Is Max Weber a transactional leader?
Max Weber is not a transactional leader. He’s widely considered one of the most influential figures in the development of modern sociology. His work on bureaucratic organization and social action helped lay the foundations for many of the ideas we now take for granted in organizational theory.
How do you use the transactional theory?
The transactional theory is a social psychological model that posits that people are constantly in transactions with themselves, others, and the environment. This theory has been used extensively in social cognition, aggression, and social influence studies. It can help us understand how people interact with others and respond to social stimulation.
How does the transactional theory teach reading?
The transactional theory of reading teaches that readers engage in a reciprocal process with text. Readers construct meaning as they interact with the text, and the text, in turn, shapes the readers’ comprehension. This theory is based on the idea that meaning is not static but emerges through the interaction between reader and text. It takes into account both the reader’s background knowledge and experience as well as the features of the text itself. This reading approach encourages students to actively participate in their learning process and think critically about what they are reading.
What is the meaning of transactional theory?
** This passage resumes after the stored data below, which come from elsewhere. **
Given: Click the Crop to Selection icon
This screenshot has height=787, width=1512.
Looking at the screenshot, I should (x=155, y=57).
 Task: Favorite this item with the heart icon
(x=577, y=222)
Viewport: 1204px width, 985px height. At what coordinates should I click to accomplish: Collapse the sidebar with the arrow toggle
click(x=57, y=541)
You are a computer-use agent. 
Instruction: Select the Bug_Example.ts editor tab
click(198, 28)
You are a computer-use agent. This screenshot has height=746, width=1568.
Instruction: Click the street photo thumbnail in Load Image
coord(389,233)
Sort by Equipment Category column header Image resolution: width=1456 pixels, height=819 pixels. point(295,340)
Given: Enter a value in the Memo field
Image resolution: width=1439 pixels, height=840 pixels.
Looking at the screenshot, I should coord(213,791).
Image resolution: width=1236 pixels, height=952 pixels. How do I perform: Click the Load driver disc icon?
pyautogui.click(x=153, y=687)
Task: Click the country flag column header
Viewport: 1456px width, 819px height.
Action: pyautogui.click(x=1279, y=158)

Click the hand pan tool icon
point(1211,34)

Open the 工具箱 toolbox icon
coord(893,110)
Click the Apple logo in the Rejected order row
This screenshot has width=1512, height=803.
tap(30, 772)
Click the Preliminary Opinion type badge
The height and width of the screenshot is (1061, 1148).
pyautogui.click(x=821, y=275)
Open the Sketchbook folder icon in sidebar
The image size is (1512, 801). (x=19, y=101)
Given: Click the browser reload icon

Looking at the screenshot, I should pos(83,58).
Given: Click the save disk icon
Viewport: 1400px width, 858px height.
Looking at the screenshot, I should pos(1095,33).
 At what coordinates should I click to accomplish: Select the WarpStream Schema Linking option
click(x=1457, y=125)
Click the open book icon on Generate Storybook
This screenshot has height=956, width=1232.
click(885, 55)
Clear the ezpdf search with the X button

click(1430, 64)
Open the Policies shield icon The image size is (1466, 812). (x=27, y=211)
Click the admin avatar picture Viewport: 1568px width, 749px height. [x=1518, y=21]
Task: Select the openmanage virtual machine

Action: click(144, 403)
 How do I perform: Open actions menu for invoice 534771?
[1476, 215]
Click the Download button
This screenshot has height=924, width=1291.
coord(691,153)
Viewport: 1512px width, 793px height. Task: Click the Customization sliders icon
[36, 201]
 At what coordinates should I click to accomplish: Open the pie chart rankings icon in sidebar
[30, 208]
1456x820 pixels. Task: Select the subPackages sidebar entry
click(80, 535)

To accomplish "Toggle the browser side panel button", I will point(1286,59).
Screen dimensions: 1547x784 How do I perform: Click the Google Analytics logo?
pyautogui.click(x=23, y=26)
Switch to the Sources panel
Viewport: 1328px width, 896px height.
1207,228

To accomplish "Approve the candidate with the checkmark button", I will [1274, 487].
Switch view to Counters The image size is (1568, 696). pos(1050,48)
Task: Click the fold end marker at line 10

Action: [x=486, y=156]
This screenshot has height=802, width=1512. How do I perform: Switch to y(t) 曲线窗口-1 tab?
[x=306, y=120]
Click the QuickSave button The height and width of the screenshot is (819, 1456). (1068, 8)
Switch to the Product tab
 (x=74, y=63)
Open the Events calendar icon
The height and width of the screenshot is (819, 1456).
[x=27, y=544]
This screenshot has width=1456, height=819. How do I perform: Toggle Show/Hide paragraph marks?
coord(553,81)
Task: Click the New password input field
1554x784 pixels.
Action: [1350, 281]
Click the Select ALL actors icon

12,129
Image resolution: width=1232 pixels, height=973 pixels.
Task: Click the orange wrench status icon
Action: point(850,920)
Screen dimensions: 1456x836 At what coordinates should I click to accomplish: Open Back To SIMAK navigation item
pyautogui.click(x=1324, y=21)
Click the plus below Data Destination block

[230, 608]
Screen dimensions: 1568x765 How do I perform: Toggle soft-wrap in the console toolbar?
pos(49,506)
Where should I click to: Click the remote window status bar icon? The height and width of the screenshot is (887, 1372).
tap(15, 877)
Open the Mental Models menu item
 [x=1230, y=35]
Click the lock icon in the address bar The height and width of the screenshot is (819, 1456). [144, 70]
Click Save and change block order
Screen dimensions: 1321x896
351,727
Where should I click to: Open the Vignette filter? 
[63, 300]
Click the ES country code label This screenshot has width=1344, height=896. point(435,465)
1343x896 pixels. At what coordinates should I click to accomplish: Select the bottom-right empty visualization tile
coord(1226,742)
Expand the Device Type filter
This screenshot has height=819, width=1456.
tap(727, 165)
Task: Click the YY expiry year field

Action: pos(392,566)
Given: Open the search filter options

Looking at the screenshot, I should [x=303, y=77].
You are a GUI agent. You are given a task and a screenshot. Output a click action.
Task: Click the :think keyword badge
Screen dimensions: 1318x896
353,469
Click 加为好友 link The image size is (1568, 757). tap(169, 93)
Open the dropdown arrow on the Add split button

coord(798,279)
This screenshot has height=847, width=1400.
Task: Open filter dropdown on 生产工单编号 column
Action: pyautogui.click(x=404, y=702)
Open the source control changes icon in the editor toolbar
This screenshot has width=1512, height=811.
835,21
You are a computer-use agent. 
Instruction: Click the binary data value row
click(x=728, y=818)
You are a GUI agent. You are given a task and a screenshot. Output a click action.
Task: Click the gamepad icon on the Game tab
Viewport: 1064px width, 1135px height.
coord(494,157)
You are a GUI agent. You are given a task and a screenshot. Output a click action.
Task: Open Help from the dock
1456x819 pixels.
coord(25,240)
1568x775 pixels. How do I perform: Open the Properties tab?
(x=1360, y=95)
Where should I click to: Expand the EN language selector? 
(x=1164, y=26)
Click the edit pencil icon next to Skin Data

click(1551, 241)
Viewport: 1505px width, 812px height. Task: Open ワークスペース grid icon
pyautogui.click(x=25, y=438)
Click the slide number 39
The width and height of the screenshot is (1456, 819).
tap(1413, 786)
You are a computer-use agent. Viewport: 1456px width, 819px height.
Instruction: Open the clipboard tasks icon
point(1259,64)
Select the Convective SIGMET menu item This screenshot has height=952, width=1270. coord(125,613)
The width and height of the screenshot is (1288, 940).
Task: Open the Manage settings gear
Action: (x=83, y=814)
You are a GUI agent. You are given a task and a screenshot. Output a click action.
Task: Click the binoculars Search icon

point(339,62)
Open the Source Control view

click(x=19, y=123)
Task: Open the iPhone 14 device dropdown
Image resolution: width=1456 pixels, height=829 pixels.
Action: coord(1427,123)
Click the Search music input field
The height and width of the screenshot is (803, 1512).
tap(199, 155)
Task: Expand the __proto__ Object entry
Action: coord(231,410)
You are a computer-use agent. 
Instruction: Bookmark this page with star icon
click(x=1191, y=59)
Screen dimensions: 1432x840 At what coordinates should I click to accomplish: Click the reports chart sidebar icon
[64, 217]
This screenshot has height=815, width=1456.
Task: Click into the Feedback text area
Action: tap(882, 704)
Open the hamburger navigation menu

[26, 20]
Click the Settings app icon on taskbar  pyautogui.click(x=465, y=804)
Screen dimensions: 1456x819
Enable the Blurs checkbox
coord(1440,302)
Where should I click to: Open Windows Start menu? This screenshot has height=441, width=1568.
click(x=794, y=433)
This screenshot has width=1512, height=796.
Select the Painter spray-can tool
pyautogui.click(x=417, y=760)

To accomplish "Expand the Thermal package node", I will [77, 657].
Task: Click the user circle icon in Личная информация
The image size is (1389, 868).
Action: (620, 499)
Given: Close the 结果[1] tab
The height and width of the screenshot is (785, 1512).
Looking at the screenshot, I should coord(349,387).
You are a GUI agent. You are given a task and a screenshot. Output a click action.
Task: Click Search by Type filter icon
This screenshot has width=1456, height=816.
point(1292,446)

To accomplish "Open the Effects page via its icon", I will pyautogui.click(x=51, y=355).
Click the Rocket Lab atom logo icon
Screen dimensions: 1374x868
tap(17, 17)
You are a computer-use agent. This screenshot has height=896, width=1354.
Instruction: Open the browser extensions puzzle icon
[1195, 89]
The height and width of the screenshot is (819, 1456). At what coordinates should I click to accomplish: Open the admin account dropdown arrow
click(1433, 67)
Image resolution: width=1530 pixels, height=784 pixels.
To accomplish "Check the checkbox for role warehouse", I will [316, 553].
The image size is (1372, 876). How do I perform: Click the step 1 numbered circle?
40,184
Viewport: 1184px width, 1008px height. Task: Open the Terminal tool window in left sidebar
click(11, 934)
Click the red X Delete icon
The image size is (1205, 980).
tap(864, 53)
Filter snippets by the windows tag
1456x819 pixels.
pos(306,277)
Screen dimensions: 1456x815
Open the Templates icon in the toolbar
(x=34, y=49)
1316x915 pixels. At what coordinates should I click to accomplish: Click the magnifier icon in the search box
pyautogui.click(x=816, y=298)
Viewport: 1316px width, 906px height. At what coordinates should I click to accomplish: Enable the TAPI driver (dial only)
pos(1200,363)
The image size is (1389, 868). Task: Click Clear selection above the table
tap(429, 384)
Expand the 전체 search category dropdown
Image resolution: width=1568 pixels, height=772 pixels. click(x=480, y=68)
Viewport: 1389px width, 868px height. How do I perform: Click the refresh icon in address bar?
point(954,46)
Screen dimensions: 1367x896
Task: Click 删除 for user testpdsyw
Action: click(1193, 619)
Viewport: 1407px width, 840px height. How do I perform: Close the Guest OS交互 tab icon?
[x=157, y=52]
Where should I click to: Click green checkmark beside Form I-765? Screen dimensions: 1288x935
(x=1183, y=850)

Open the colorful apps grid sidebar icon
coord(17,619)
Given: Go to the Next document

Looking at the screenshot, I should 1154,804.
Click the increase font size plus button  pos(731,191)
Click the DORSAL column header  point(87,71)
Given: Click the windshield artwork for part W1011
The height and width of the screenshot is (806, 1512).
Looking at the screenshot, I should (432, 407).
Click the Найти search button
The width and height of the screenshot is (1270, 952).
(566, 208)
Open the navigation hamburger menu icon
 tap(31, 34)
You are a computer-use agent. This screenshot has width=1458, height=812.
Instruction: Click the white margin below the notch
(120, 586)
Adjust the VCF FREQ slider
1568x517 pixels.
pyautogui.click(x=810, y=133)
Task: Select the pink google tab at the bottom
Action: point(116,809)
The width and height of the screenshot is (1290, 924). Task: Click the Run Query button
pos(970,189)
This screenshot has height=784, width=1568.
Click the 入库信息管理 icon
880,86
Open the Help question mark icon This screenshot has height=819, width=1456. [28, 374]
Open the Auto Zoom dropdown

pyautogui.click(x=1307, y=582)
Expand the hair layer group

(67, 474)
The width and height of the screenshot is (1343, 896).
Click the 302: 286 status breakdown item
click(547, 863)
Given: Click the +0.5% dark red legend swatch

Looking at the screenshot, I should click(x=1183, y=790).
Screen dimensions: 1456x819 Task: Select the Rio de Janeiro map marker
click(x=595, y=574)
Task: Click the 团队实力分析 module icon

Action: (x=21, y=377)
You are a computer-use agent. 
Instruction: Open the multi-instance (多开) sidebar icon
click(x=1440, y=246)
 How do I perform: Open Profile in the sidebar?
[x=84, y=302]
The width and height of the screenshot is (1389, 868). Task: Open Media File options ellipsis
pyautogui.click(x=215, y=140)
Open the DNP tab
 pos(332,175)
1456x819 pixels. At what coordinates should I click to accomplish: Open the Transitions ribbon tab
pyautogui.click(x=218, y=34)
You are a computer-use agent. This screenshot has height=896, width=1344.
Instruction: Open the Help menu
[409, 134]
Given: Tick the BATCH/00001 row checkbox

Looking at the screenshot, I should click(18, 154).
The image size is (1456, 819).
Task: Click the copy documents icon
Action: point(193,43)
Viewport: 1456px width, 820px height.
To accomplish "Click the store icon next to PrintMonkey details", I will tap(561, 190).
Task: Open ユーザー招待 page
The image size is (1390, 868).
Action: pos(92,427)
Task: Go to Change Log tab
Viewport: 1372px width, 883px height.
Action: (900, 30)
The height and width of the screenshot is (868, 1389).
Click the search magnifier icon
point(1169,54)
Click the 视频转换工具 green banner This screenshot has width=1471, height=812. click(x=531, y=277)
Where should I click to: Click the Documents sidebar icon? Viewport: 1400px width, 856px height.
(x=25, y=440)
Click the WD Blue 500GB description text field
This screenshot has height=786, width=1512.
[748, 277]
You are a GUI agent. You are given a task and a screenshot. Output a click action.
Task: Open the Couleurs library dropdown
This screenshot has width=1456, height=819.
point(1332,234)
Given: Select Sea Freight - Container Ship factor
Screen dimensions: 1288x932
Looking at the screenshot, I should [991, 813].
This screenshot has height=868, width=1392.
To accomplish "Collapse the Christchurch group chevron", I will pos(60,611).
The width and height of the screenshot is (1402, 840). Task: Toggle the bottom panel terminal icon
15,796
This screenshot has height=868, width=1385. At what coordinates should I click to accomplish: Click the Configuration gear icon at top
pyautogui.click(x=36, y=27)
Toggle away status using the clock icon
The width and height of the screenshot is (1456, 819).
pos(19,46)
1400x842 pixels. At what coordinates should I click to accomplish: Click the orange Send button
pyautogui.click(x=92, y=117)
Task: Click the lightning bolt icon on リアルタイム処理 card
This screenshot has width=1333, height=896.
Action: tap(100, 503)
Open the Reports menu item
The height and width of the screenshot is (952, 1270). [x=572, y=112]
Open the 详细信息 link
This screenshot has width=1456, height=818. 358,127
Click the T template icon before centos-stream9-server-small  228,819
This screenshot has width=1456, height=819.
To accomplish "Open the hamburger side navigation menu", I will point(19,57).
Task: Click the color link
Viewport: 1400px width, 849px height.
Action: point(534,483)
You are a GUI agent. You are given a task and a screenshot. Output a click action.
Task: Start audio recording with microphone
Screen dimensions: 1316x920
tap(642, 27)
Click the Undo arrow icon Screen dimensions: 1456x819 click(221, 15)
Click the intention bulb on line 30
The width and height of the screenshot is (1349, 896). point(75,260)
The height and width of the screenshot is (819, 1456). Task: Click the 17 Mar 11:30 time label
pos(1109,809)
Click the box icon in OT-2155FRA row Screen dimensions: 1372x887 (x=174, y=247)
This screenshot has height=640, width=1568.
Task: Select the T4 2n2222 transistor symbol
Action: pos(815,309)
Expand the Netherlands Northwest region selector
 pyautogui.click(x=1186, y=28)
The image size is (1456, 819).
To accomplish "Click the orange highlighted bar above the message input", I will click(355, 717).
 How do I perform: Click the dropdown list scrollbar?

Transaction theory posits that human interactions are transactions between two parties where each party is both a servant and a master. Each individual is trying to satisfy their needs and beliefs while simultaneously trying to obtain others’ service to attain satisfaction. Every action has a cost, and every reaction has a benefit.
What is a transactional theory in teaching?
A transactional theory in teaching is when the teacher and students work together to create an optimal learning experience. This means that the teacher and students are engaged in a dynamic process where they constantly exchange feedback and adjust their approach accordingly. The goal is for everyone to be on the same page so that learning can be maximized.
What is transactional leadership in business?
Transactional leadership in business is a management style where the leader focuses on completing transactions or tasks with followers. This type of leadership is often seen as more task-oriented rather than relationship-oriented. To be successful, transactional leaders typically use a system of rewards and punishments to motivate followers.